## [Work required]
Scan the material below and copy every line holding the word "computer".

## [Data under study]
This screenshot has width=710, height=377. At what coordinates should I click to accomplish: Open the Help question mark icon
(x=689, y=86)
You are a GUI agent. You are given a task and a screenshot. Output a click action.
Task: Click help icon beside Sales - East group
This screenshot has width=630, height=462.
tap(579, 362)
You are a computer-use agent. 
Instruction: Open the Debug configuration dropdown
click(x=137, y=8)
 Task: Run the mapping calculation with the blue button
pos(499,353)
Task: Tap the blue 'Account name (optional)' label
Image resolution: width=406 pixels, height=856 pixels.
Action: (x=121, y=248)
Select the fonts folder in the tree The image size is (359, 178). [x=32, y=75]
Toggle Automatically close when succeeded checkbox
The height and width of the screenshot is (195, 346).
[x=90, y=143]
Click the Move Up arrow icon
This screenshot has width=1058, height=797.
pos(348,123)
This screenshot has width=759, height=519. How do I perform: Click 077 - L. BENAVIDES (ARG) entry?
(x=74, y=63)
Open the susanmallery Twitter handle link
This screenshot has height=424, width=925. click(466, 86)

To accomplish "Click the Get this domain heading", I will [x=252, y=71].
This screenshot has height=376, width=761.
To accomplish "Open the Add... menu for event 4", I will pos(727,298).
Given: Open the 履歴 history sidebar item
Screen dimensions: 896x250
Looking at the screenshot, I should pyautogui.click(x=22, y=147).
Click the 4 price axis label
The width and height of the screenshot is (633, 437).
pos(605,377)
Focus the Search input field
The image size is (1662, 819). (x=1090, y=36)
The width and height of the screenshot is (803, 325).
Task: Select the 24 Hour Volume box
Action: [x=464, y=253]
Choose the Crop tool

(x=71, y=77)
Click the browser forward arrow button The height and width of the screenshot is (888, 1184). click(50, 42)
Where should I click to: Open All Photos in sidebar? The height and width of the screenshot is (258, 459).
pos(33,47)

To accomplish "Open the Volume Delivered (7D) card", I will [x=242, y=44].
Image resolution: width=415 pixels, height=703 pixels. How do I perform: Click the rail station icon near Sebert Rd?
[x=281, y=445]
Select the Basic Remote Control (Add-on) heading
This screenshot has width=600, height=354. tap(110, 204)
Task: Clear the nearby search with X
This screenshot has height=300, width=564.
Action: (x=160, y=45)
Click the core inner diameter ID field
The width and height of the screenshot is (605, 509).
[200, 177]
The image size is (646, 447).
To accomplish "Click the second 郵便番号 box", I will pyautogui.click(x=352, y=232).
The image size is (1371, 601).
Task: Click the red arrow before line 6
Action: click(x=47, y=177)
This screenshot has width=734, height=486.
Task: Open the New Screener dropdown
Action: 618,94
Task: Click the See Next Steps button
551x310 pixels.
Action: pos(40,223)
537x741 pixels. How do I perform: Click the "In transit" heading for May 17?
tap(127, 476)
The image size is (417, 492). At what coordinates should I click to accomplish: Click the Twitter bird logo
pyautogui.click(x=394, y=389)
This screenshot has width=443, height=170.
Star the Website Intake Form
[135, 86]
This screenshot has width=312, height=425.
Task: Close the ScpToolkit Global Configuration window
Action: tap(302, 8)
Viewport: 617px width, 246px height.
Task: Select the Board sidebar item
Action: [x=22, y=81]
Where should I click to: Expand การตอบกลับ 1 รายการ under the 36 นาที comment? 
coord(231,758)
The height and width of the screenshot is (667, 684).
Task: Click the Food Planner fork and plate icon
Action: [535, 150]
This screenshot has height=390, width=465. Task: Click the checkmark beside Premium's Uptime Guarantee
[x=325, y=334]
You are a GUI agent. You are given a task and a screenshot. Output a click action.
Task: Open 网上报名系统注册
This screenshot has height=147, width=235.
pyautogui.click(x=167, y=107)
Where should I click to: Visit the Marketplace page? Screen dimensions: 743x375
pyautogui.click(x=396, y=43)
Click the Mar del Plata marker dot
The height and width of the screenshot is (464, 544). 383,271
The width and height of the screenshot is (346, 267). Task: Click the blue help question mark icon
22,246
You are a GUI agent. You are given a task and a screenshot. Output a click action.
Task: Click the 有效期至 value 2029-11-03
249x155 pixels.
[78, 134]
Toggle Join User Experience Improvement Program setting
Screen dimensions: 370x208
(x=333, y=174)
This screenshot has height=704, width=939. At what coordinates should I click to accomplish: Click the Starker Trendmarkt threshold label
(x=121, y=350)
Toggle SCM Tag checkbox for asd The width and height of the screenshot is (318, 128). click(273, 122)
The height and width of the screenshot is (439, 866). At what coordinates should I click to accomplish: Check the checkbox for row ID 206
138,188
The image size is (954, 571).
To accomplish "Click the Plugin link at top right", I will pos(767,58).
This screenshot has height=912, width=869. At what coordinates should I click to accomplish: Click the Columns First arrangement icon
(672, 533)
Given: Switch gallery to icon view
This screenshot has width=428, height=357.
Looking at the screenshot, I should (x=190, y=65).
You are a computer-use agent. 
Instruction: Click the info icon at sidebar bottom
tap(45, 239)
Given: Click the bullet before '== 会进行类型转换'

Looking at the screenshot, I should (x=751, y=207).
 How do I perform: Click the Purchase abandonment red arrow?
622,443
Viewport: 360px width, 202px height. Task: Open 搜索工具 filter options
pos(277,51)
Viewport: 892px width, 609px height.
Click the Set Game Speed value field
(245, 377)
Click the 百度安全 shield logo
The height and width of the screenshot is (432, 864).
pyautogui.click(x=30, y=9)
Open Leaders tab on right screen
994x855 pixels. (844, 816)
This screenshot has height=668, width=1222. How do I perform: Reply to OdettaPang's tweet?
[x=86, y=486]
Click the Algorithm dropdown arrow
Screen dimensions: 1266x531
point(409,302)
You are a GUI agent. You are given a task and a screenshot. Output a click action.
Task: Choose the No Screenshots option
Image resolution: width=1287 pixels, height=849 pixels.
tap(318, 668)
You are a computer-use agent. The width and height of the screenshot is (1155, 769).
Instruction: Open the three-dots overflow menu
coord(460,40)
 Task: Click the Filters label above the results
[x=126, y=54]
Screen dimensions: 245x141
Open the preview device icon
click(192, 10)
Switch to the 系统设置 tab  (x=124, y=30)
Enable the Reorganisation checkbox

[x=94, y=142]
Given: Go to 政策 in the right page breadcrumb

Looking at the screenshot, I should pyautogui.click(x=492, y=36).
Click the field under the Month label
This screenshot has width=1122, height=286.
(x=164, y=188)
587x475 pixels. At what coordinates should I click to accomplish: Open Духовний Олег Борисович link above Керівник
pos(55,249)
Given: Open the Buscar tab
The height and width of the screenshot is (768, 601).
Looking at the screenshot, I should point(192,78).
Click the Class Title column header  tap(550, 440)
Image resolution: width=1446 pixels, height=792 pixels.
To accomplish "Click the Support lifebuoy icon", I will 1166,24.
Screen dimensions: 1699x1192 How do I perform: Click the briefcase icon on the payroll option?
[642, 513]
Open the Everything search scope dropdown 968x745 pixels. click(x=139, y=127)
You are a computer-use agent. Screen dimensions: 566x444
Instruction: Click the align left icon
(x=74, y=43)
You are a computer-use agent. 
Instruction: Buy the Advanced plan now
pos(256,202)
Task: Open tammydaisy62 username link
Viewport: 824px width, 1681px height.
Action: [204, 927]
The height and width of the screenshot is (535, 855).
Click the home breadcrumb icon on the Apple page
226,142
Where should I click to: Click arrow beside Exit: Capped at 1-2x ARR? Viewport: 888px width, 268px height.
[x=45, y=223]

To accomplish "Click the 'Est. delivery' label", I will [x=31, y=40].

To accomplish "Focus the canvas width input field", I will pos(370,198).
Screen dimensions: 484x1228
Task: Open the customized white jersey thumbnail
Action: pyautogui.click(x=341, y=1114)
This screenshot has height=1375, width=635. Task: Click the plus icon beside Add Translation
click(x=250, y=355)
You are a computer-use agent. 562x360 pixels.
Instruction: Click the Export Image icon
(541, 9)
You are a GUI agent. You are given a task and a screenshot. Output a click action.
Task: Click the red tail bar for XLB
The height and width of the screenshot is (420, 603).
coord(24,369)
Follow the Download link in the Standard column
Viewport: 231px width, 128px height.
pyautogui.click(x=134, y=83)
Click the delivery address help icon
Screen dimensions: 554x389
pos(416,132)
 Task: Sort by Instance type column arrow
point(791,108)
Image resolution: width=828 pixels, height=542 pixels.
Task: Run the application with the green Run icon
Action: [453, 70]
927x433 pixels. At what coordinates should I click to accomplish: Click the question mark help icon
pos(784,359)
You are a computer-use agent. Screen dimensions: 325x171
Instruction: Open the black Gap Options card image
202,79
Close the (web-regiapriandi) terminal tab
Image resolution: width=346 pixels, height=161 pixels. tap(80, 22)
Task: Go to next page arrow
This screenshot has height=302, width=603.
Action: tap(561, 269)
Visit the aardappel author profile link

## [Answer section]
You are a computer-use agent. 
You are a computer-use agent. 
You are a computer-use agent. The width and height of the screenshot is (1155, 769).
You are a computer-use agent. Screen dimensions: 566x444
You are a computer-use agent. 
You are a computer-use agent. 562x360 pixels.
You are a computer-use agent. Screen dimensions: 325x171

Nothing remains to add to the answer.